Vorbildlicher Umgang mit anderen Menschen

Bis zum 35. Lebensjahr hat Trichet, inzwischen selbst Vater zweier Söhne, immer wieder Werke verfasst, für seine Frau, für sich selbst, für die Schublade. Dass er dann aufhörte, hatte offenbar weniger mit der Arbeitslast zu tun. „Ich war nicht zufrieden. Ich fand mich zu klassisch.“ Doch Gedichte verfolgen ihn bis heute. Ich zitiere den Preisträger: „Das Faszinierende an Gedichten ist: Ein Mensch hat sie geschaffen, niemand kann sie mehr abwandeln, ohne sie völlig zu zerstören.“

Wenn Sie sich fragen, was Jean-Claude Trichet nach dem 31. Oktober machen wird, wenn er abtritt: Er wird mit Sicherheit sein Buch über das Wesen der Poesie zu Ende schreiben. Während der Vater ihm die Begeisterung für Naturwissenschaften und Literatur mitgab, prägte die Mutter Trichets Wertvorstellungen. „Justix“ wurde der junge Jean-Claude von Kommilitonen gerufen, wegen seines großen Gerechtigkeitssinns. „Meine Mutter hat mich in einer Art erzogen, dass ich mich um Menschen sorgen musste“, sagte er mir.

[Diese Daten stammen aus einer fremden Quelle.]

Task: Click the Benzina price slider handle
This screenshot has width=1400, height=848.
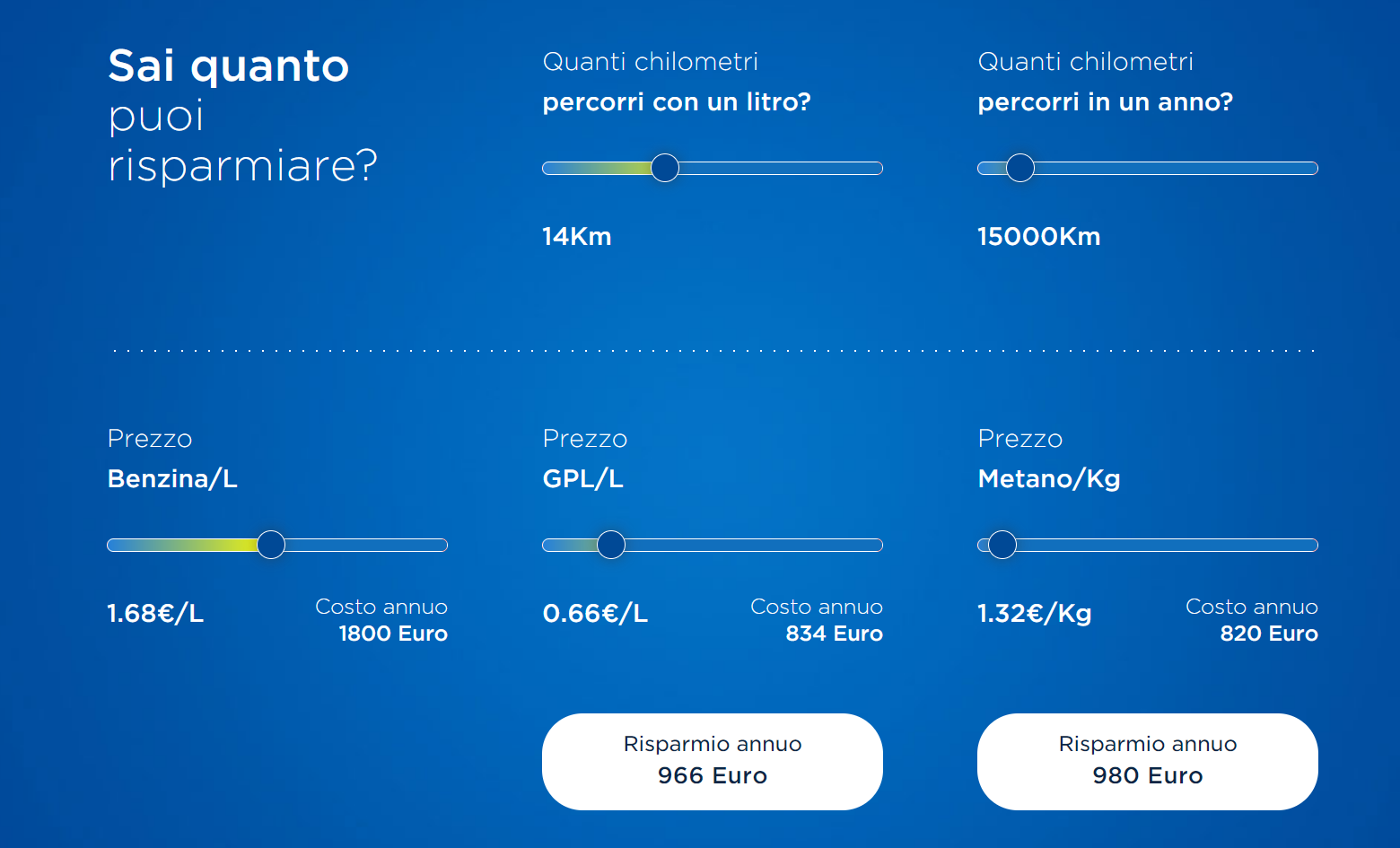Action: coord(271,545)
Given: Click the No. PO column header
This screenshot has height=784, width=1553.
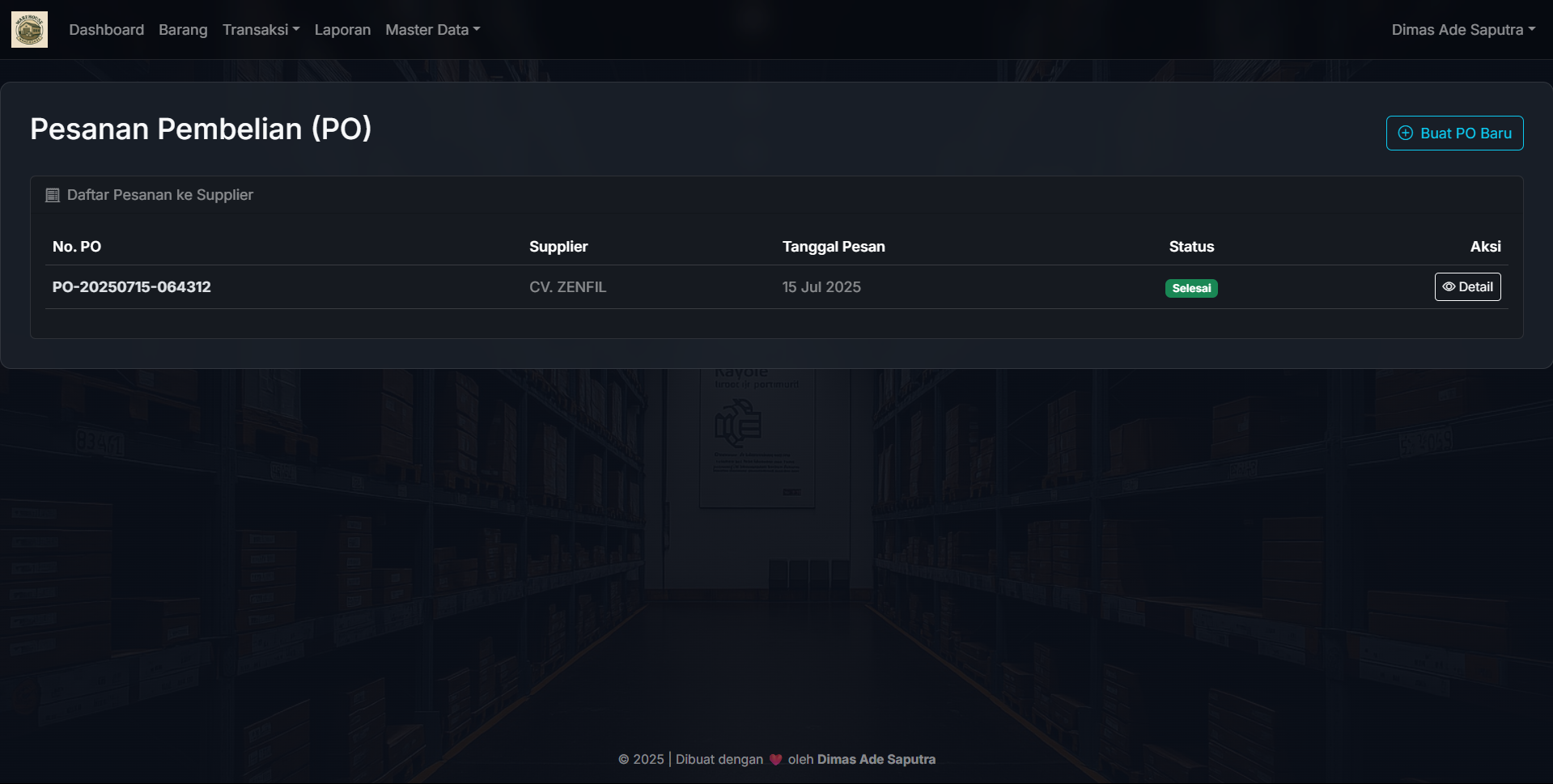Looking at the screenshot, I should pos(77,247).
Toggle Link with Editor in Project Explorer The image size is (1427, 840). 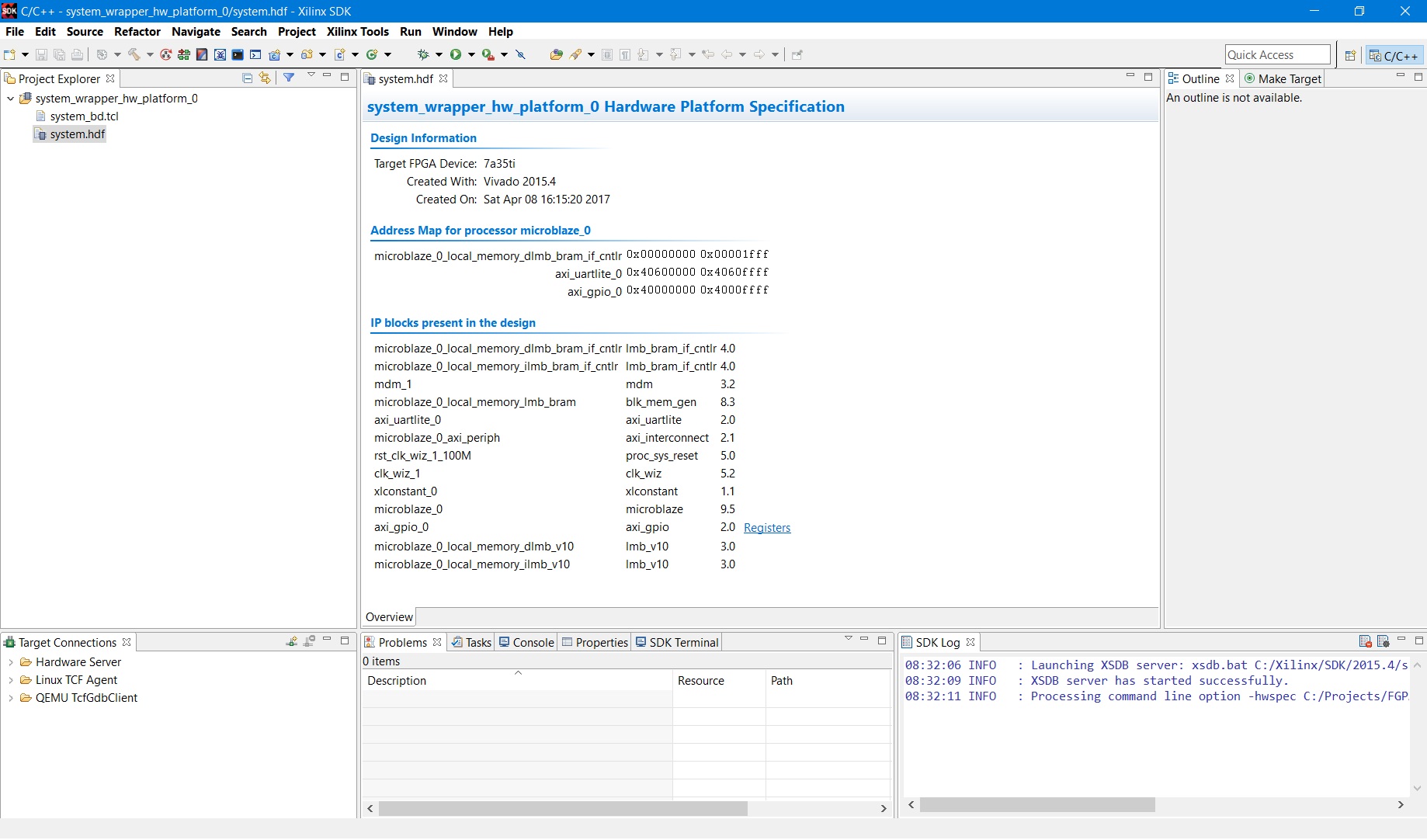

Irgendwann aber, als wir schon lange über ihn sprachen, guckte er mich plötzlich etwas misstrauisch an: „Was wird das hier? Eine psychoanalytische Sitzung? Das bin ich nicht gewohnt. Wenn Sie so weitermachen, stelle ich gleich die Fragen!“

Was mich an diesem Menschen Jean-Claude Trichet so fasziniert, ist seine Aufmerksamkeit, seine Bodenständigkeit, seine Integrität, seine Bescheidenheit. Auch deswegen, und nicht nur wegen seines beispiellosen Einsatzes für den Euro, möchte ich dem Karlspreis-Direktorium gratulieren, dass es Jean-Claude Trichet in diesem Jahr zum Preisträger gewählt hat. Sein Umgang mit anderen Menschen ist vorbildlich. Das merken Sie an Details: Wie er morgens die Dame am Hotelschalter behandelt, wie er mit dem Grenzbeamten spricht oder wie er die Stewardess um etwas bittet.

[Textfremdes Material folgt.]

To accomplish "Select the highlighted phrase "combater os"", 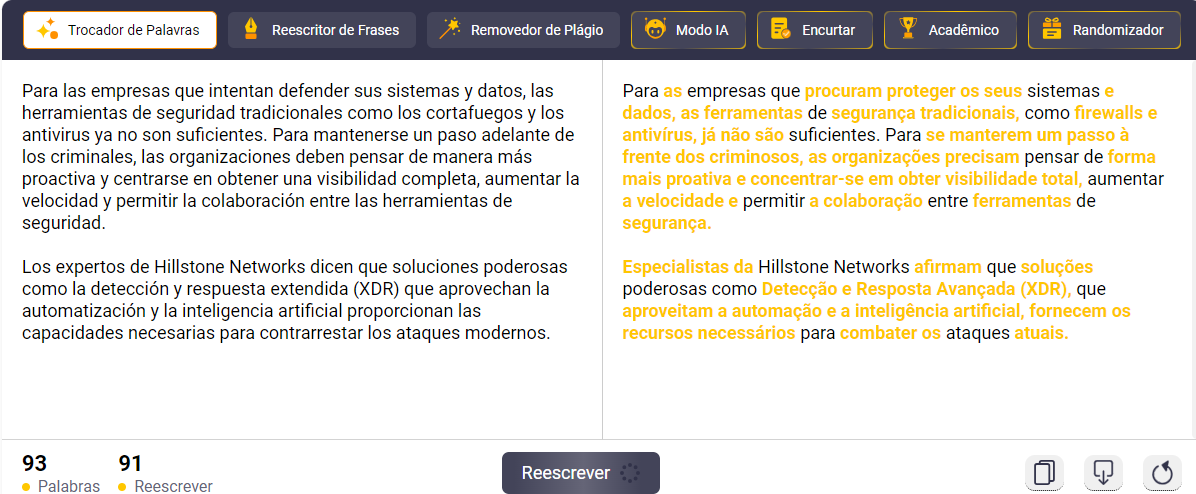I will coord(890,333).
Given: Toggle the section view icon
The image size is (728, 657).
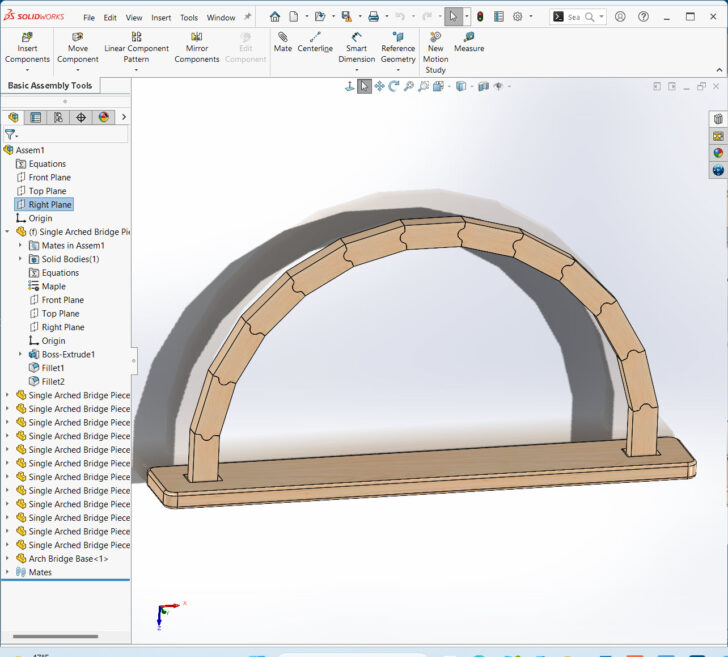Looking at the screenshot, I should pos(439,87).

Dass Jean-Claude Trichet nach mehr als zweieinhalb Jahrzehnten im Dienst des Euro im Oktober abtritt und dann nur noch Lyrikbücher schreibt, ist so gut wie ausgeschlossen. Einer wie er wird in Zeiten, in denen kaum jemand mehr das globale Finanzsystem versteht, an vielen Stellen gebraucht werden.

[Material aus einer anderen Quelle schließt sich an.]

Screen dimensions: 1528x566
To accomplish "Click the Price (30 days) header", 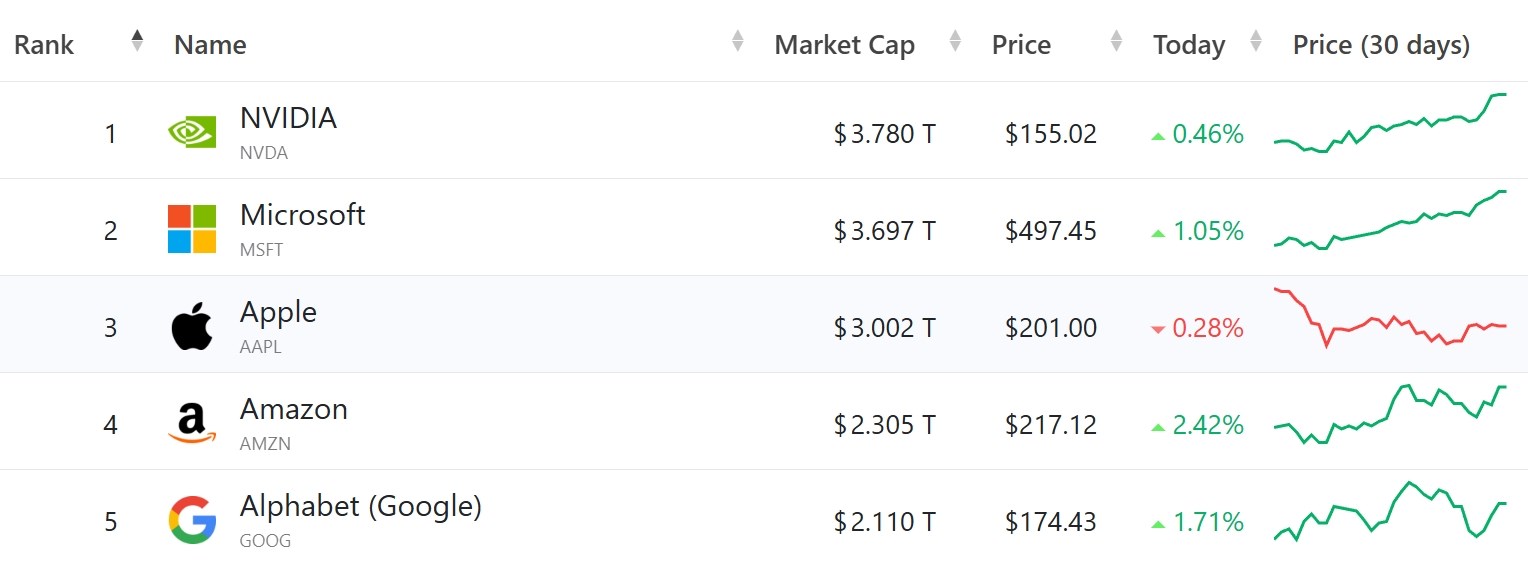I will pyautogui.click(x=1381, y=45).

„Wenn ich hier in die Runde schaue, dann ist er der Gigant“, sagt US-Finanzminister Tim Geithner am Rande des G-20-Gipfels in Busan. Angesichts trauriger Eskapaden, wie wir sie nun vom abgetretenen IWF-Chef Dominique Strauss-Kahn erfahren haben, ist sicher, dass wir Jean-Claude Trichet in einer anderen Rolle noch erleben werden. Auch wenn ich mir nicht vorstellen kann, dass er nun plötzlich IWF-Chef wird. Nach all diesen Jahren wäre diese Tortur für einen fast 70-Jährigen einfach zu groß. Mit Jean-Claude Trichet tritt in diesem Jahr also einer der großen Schöpfer dieses einzigartigen Experiments ab, das wir „Euro“ nennen.

Hat er alles richtig gemacht? Mit Sicherheit nicht. Wie auch: Wie sollte ein Mensch in seiner Situation auch alles richtig machen. Vielleicht hat er an dem Mai-Wochenende 2010 sogar einen gravierenden Fehler begangen, das werden wir wohl erst in einigen Monaten oder vermutlich sogar erst in Jahren sagen können.

Aber alles, was geschehen ist, sollte man immer mit Blick auf die Intention des Handelnden sehen. Und da steht fest: Den EZB-Präsidenten, die Jean-Claude Trichet folgen werden, wird eines fehlen: diese enge, diese gelebte Verbundenheit mit dem Euro, die nur ein Mensch empfinden kann, der diese Währung mit geschaffen hat.